#### Problem requirements:
Sort through the entries below and pull out lines containing the word "Create".

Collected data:
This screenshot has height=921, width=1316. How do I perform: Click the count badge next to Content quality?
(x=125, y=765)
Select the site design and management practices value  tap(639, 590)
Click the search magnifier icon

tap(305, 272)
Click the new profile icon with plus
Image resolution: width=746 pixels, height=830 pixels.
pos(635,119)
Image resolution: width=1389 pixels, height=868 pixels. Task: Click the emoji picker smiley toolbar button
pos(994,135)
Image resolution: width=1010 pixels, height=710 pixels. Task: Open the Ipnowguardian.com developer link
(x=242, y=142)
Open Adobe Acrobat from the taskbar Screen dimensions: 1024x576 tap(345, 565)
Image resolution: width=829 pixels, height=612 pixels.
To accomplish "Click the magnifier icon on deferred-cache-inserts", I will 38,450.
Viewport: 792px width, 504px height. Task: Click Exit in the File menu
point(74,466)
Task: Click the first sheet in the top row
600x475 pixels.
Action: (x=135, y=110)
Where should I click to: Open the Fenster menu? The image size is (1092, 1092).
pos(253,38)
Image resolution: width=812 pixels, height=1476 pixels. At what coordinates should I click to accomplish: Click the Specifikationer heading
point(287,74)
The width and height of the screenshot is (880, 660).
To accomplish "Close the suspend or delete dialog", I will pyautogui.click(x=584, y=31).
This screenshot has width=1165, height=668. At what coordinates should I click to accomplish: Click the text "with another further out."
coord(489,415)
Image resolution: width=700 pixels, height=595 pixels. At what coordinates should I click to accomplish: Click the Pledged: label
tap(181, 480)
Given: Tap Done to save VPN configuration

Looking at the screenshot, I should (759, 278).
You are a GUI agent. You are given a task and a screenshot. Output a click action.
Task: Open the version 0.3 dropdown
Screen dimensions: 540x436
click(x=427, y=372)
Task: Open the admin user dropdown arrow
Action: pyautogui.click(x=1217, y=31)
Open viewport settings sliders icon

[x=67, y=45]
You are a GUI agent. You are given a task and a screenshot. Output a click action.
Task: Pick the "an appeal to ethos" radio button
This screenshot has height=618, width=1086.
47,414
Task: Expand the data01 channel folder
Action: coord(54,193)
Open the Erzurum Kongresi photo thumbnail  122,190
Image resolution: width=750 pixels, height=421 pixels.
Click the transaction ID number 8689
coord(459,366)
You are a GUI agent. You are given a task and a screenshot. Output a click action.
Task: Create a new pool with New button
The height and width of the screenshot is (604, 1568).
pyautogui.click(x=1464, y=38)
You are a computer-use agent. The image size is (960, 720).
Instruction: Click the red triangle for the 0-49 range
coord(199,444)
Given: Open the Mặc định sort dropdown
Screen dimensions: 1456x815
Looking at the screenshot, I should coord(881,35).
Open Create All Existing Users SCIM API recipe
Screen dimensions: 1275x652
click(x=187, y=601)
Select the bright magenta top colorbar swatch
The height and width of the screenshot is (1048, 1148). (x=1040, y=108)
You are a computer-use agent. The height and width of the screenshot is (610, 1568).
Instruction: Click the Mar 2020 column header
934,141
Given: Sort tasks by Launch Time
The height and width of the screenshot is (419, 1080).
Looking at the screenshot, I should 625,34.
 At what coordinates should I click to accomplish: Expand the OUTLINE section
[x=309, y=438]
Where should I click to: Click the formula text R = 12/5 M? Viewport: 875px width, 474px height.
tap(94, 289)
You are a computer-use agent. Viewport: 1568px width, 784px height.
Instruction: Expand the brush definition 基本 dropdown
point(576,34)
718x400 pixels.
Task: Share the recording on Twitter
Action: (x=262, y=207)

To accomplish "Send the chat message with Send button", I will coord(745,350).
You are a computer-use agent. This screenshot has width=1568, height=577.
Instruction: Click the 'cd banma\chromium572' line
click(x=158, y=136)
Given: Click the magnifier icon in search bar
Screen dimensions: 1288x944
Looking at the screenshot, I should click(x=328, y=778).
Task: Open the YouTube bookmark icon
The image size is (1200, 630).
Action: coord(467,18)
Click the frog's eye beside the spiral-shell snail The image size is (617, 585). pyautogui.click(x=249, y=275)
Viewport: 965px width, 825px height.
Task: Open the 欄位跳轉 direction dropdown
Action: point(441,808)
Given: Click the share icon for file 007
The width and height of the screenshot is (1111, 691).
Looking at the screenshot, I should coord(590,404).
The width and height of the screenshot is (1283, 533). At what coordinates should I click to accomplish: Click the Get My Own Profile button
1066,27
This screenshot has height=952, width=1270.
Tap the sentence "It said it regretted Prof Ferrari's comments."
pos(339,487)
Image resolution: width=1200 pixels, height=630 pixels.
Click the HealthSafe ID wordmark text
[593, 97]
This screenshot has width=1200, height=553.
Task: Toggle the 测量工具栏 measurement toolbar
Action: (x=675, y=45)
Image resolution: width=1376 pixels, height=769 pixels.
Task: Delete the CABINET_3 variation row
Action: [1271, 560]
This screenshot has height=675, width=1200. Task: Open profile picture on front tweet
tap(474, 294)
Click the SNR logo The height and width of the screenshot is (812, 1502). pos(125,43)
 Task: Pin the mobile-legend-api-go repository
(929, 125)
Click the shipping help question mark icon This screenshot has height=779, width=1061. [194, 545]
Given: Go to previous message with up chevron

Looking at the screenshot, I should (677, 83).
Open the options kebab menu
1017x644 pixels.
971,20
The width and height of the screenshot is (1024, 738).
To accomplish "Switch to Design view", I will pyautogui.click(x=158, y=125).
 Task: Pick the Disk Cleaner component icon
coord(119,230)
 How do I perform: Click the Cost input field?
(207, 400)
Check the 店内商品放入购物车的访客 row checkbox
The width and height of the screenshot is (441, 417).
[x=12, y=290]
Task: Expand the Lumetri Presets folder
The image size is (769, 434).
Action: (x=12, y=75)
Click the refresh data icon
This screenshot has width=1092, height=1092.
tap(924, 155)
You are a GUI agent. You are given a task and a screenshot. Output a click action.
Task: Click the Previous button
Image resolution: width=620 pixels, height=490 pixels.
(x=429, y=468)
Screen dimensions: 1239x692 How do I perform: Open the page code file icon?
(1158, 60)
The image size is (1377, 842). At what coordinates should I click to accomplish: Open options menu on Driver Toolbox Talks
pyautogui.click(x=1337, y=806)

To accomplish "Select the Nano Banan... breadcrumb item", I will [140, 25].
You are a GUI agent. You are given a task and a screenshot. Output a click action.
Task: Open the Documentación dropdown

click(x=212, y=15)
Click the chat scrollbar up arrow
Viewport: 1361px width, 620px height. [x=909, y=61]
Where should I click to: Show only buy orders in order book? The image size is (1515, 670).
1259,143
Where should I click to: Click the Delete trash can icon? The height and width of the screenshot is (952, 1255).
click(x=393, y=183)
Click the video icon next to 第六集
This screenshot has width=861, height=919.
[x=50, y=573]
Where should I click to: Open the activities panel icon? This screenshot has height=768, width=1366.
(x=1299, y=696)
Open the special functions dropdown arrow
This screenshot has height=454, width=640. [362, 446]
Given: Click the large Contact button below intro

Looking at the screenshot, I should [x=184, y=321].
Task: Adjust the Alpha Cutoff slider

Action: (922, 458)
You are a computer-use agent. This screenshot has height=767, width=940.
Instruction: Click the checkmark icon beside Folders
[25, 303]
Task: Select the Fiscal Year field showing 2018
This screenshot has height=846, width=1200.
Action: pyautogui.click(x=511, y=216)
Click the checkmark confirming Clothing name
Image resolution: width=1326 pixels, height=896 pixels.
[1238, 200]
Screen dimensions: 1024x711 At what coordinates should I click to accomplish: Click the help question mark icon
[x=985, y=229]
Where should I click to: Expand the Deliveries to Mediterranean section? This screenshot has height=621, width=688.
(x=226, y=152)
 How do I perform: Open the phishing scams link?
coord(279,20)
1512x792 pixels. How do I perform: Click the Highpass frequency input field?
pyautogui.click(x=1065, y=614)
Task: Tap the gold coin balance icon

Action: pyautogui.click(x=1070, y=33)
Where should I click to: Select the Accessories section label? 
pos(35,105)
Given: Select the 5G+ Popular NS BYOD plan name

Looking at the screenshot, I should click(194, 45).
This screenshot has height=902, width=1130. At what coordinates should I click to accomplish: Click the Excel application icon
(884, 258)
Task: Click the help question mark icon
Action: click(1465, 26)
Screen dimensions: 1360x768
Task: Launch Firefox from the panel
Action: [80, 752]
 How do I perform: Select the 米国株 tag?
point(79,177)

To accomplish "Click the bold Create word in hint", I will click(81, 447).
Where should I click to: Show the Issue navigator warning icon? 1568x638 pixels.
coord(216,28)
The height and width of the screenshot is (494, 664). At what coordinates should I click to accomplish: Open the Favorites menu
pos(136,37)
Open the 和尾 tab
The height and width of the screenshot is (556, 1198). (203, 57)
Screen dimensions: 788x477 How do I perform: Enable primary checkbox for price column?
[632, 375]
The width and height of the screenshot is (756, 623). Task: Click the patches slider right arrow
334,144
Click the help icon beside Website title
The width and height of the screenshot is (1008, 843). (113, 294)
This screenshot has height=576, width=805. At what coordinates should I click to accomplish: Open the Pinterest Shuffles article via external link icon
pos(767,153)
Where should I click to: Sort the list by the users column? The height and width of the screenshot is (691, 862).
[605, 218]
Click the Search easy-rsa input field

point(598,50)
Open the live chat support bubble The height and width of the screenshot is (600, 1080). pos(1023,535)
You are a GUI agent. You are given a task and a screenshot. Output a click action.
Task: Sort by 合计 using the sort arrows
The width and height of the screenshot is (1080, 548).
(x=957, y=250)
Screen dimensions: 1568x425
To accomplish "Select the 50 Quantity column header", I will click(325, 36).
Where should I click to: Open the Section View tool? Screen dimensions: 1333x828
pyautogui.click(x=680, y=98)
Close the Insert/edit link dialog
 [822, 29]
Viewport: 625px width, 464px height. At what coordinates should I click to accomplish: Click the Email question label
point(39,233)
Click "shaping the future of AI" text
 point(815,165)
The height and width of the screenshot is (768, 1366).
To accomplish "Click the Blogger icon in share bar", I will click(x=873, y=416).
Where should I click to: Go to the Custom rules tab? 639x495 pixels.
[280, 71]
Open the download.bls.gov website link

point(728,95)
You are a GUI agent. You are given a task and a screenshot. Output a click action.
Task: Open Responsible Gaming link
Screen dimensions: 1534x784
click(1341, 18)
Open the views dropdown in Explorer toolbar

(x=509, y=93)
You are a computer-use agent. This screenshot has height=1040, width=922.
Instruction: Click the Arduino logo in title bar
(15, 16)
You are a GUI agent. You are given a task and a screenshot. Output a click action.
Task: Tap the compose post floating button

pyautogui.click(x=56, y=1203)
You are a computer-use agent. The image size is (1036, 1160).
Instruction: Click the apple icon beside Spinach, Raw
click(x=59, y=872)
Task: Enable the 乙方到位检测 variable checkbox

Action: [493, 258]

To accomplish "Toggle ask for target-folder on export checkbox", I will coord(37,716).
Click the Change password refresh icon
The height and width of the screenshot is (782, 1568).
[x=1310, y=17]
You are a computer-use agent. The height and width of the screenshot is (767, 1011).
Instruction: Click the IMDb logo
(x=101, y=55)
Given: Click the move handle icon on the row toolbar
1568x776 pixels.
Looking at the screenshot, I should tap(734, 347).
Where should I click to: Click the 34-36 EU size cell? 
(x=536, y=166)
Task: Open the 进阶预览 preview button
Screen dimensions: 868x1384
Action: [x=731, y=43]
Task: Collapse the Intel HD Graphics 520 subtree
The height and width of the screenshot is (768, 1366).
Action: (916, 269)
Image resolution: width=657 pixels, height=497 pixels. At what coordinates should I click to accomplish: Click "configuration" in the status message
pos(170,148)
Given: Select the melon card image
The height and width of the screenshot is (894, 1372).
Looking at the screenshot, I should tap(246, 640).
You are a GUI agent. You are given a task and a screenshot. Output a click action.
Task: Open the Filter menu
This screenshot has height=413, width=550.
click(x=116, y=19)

#### Task solution:
Task: Create a new pool with New button
Open Create All Existing Users SCIM API recipe
To accomplish "Click the bold Create word in hint", I will click(81, 447).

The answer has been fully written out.